John shook his head. “All skin other than the eyes are covered up. I can tell you we’ve got at least two guys who dye their hair and we have one with brown eyes, one with hazel eyes, and two blue.”
Eric slanted his crooked grin at John and then hit the side of his head a
few times, like he was trying to shake his marbles back into the right spots in his head. “Thought I woke up to a beauty pageant there for a second.” He reached for the carafe of coffee that sat in the center of the table and poured himself two cups, one for each hand.
Eric was the comic relief on the unit. He kept them all from getting too serious, until they needed to buckle down. When Eric Cantu stopped joking, you knew shit got real.
“A Point Break kind of gang? A punk band instead of surfers?” Eric asked.
John shrugged a shoulder. At this point, anything was possible.
“Still nothing in pawn shops? They have to be selling this stuff someplace,” Eric said.
Nate shook his head. “We’ve put the call out to the shops. Not getting any hits so far. Could be doing it for the thrill?”
As they moved on to brainstorm some of the other cases in the unit, John tried to shove thoughts of a certain jewelry store owner aside. Ava McNair wasn’t a part of his life anymore, but that didn’t mean he wasn’t aware of where she was and what she was doing.
He hadn’t worried so much about her when the first jewelry store heist happened, or even the second. Now that the third one hit, he was itching to go warn her.
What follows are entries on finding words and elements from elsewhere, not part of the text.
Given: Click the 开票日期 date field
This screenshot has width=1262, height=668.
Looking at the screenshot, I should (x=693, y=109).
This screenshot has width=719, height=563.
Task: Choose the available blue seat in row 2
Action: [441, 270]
There wasn’t a reason to stay away from her anymore. His divorce had been finalized a couple of years ago. He didn’t have to stay away from an old college girlfriend out of respect for Lucia.
Not that it would be that kind of visit, anyway. If he’d learned one thing over the last few years, it was that he wasn’t meant to be in a relationship. No, if he went to see Ava, it would only be to warn an old friend to be careful.
The meeting broke and John and Eric moved down the hall toward their cubicles.
“You good?” Eric asked, eyeing John.
“Yep.”
“I thought you were gonna bust Dahlia in there, you were squeezing her so hard.”